## Written task:
Lay out every line of the entries below as a Markdown table with the columns Row and Line, giving each line a row number and leaving out blank lines.

(A block of data)
#####

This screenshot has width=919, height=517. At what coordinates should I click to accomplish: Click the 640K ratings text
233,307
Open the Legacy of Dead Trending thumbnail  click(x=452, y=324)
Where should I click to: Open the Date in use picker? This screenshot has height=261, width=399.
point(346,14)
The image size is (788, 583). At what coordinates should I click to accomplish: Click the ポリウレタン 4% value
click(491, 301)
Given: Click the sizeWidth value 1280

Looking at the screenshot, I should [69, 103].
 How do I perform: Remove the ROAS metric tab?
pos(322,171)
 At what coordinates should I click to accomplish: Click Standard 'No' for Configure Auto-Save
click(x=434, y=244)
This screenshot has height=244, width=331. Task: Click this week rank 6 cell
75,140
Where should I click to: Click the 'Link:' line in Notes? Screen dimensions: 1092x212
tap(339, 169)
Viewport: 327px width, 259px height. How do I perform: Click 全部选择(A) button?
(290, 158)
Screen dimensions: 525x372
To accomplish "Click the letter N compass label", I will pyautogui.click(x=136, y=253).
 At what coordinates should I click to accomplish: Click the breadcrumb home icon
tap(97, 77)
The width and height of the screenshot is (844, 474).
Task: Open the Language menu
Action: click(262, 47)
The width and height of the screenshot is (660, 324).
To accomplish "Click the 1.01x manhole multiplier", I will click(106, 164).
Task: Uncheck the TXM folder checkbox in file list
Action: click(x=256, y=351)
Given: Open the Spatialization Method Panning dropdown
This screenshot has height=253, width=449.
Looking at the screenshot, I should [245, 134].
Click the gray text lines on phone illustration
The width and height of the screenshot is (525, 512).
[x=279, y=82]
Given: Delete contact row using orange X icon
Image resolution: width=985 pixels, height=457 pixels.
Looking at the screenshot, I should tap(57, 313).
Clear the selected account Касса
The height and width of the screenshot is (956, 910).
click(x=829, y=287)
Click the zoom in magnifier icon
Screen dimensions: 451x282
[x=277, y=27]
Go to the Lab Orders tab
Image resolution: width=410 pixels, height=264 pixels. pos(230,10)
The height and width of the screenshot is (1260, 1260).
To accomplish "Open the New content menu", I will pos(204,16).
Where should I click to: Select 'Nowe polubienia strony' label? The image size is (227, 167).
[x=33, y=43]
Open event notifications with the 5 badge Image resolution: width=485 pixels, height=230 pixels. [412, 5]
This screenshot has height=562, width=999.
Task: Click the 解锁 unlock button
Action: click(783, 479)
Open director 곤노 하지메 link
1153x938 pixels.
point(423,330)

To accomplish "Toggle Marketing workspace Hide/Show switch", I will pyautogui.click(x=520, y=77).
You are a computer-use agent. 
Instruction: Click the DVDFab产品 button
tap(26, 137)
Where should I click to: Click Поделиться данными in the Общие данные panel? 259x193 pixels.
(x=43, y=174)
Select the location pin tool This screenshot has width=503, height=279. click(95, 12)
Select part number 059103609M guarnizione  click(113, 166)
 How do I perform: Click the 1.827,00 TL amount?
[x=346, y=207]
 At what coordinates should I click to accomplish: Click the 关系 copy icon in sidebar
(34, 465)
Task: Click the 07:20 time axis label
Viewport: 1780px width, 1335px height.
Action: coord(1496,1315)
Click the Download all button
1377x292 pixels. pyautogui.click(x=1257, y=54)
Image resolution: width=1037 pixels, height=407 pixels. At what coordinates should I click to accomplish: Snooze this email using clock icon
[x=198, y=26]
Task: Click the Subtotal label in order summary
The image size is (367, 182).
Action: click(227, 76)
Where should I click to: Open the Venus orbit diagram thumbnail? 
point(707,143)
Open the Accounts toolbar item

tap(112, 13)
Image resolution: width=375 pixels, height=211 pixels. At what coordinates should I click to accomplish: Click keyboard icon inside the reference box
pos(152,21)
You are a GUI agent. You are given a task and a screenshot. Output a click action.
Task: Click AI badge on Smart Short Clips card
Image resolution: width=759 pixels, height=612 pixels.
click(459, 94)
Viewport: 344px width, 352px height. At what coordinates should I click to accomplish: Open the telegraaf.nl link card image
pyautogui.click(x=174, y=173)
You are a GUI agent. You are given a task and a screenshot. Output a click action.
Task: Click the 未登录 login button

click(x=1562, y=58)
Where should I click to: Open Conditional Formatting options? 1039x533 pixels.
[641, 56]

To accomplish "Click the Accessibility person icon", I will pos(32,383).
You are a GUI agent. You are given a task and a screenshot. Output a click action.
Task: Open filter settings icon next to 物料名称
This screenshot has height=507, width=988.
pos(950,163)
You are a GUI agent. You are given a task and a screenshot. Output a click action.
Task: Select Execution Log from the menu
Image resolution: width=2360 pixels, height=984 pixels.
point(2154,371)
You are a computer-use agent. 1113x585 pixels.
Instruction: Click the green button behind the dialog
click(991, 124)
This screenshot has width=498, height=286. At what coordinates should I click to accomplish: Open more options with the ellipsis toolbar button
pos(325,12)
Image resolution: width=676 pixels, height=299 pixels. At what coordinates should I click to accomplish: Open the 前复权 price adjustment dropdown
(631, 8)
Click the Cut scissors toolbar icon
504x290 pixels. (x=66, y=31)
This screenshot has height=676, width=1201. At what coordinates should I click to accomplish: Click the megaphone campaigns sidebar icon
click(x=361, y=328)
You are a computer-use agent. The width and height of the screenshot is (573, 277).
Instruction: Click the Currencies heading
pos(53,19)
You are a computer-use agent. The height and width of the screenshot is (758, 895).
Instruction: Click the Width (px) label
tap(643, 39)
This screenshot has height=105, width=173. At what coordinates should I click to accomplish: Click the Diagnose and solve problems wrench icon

#####

## The reply:
| Row | Line |
|---|---|
| 1 | This screenshot has width=919, height=517. At what coordinates should I click to accomplish: Click the 640K ratings text |
| 2 | 233,307 |
| 3 | Open the Legacy of Dead Trending thumbnail  click(x=452, y=324) |
| 4 | Where should I click to: Open the Date in use picker? This screenshot has height=261, width=399. |
| 5 | point(346,14) |
| 6 | The image size is (788, 583). At what coordinates should I click to accomplish: Click the ポリウレタン 4% value |
| 7 | click(491, 301) |
| 8 | Given: Click the sizeWidth value 1280 |
| 9 | Looking at the screenshot, I should [69, 103]. |
| 10 |  How do I perform: Remove the ROAS metric tab? |
| 11 | pos(322,171) |
| 12 |  At what coordinates should I click to accomplish: Click Standard 'No' for Configure Auto-Save |
| 13 | click(x=434, y=244) |
| 14 | This screenshot has height=244, width=331. Task: Click this week rank 6 cell |
| 15 | 75,140 |
| 16 | Where should I click to: Click the 'Link:' line in Notes? Screen dimensions: 1092x212 |
| 17 | tap(339, 169) |
| 18 | Viewport: 327px width, 259px height. How do I perform: Click 全部选择(A) button? |
| 19 | (290, 158) |
| 20 | Screen dimensions: 525x372 |
| 21 | To accomplish "Click the letter N compass label", I will pyautogui.click(x=136, y=253). |
| 22 |  At what coordinates should I click to accomplish: Click the breadcrumb home icon |
| 23 | tap(97, 77) |
| 24 | The width and height of the screenshot is (844, 474). |
| 25 | Task: Open the Language menu |
| 26 | Action: click(262, 47) |
| 27 | The width and height of the screenshot is (660, 324). |
| 28 | To accomplish "Click the 1.01x manhole multiplier", I will click(106, 164). |
| 29 | Task: Uncheck the TXM folder checkbox in file list |
| 30 | Action: click(x=256, y=351) |
| 31 | Given: Open the Spatialization Method Panning dropdown |
| 32 | This screenshot has height=253, width=449. |
| 33 | Looking at the screenshot, I should [245, 134]. |
| 34 | Click the gray text lines on phone illustration |
| 35 | The width and height of the screenshot is (525, 512). |
| 36 | [x=279, y=82] |
| 37 | Given: Delete contact row using orange X icon |
| 38 | Image resolution: width=985 pixels, height=457 pixels. |
| 39 | Looking at the screenshot, I should tap(57, 313). |
| 40 | Clear the selected account Касса |
| 41 | The height and width of the screenshot is (956, 910). |
| 42 | click(x=829, y=287) |
| 43 | Click the zoom in magnifier icon |
| 44 | Screen dimensions: 451x282 |
| 45 | [x=277, y=27] |
| 46 | Go to the Lab Orders tab |
| 47 | Image resolution: width=410 pixels, height=264 pixels. pos(230,10) |
| 48 | The height and width of the screenshot is (1260, 1260). |
| 49 | To accomplish "Open the New content menu", I will pos(204,16). |
| 50 | Where should I click to: Select 'Nowe polubienia strony' label? The image size is (227, 167). |
| 51 | [x=33, y=43] |
| 52 | Open event notifications with the 5 badge Image resolution: width=485 pixels, height=230 pixels. [412, 5] |
| 53 | This screenshot has height=562, width=999. |
| 54 | Task: Click the 解锁 unlock button |
| 55 | Action: click(783, 479) |
| 56 | Open director 곤노 하지메 link |
| 57 | 1153x938 pixels. |
| 58 | point(423,330) |
| 59 | To accomplish "Toggle Marketing workspace Hide/Show switch", I will pyautogui.click(x=520, y=77). |
| 60 | You are a computer-use agent.  |
| 61 | Instruction: Click the DVDFab产品 button |
| 62 | tap(26, 137) |
| 63 | Where should I click to: Click Поделиться данными in the Общие данные panel? 259x193 pixels. |
| 64 | (x=43, y=174) |
| 65 | Select the location pin tool This screenshot has width=503, height=279. click(95, 12) |
| 66 | Select part number 059103609M guarnizione  click(113, 166) |
| 67 |  How do I perform: Click the 1.827,00 TL amount? |
| 68 | [x=346, y=207] |
| 69 |  At what coordinates should I click to accomplish: Click the 关系 copy icon in sidebar |
| 70 | (34, 465) |
| 71 | Task: Click the 07:20 time axis label |
| 72 | Viewport: 1780px width, 1335px height. |
| 73 | Action: coord(1496,1315) |
| 74 | Click the Download all button |
| 75 | 1377x292 pixels. pyautogui.click(x=1257, y=54) |
| 76 | Image resolution: width=1037 pixels, height=407 pixels. At what coordinates should I click to accomplish: Snooze this email using clock icon |
| 77 | [x=198, y=26] |
| 78 | Task: Click the Subtotal label in order summary |
| 79 | The image size is (367, 182). |
| 80 | Action: click(227, 76) |
| 81 | Where should I click to: Open the Venus orbit diagram thumbnail?  |
| 82 | point(707,143) |
| 83 | Open the Accounts toolbar item |
| 84 | tap(112, 13) |
| 85 | Image resolution: width=375 pixels, height=211 pixels. At what coordinates should I click to accomplish: Click keyboard icon inside the reference box |
| 86 | pos(152,21) |
| 87 | You are a GUI agent. You are given a task and a screenshot. Output a click action. |
| 88 | Task: Click AI badge on Smart Short Clips card |
| 89 | Image resolution: width=759 pixels, height=612 pixels. |
| 90 | click(459, 94) |
| 91 | Viewport: 344px width, 352px height. At what coordinates should I click to accomplish: Open the telegraaf.nl link card image |
| 92 | pyautogui.click(x=174, y=173) |
| 93 | You are a GUI agent. You are given a task and a screenshot. Output a click action. |
| 94 | Task: Click the 未登录 login button |
| 95 | click(x=1562, y=58) |
| 96 | Where should I click to: Open Conditional Formatting options? 1039x533 pixels. |
| 97 | [641, 56] |
| 98 | To accomplish "Click the Accessibility person icon", I will pos(32,383). |
| 99 | You are a GUI agent. You are given a task and a screenshot. Output a click action. |
| 100 | Task: Open filter settings icon next to 物料名称 |
| 101 | This screenshot has height=507, width=988. |
| 102 | pos(950,163) |
| 103 | You are a GUI agent. You are given a task and a screenshot. Output a click action. |
| 104 | Task: Select Execution Log from the menu |
| 105 | Image resolution: width=2360 pixels, height=984 pixels. |
| 106 | point(2154,371) |
| 107 | You are a computer-use agent. 1113x585 pixels. |
| 108 | Instruction: Click the green button behind the dialog |
| 109 | click(991, 124) |
| 110 | This screenshot has width=498, height=286. At what coordinates should I click to accomplish: Open more options with the ellipsis toolbar button |
| 111 | pos(325,12) |
| 112 | Image resolution: width=676 pixels, height=299 pixels. At what coordinates should I click to accomplish: Open the 前复权 price adjustment dropdown |
| 113 | (631, 8) |
| 114 | Click the Cut scissors toolbar icon |
| 115 | 504x290 pixels. (x=66, y=31) |
| 116 | This screenshot has height=676, width=1201. At what coordinates should I click to accomplish: Click the megaphone campaigns sidebar icon |
| 117 | click(x=361, y=328) |
| 118 | You are a computer-use agent. The width and height of the screenshot is (573, 277). |
| 119 | Instruction: Click the Currencies heading |
| 120 | pos(53,19) |
| 121 | You are a computer-use agent. The height and width of the screenshot is (758, 895). |
| 122 | Instruction: Click the Width (px) label |
| 123 | tap(643, 39) |
| 124 | This screenshot has height=105, width=173. At what coordinates should I click to accomplish: Click the Diagnose and solve problems wrench icon |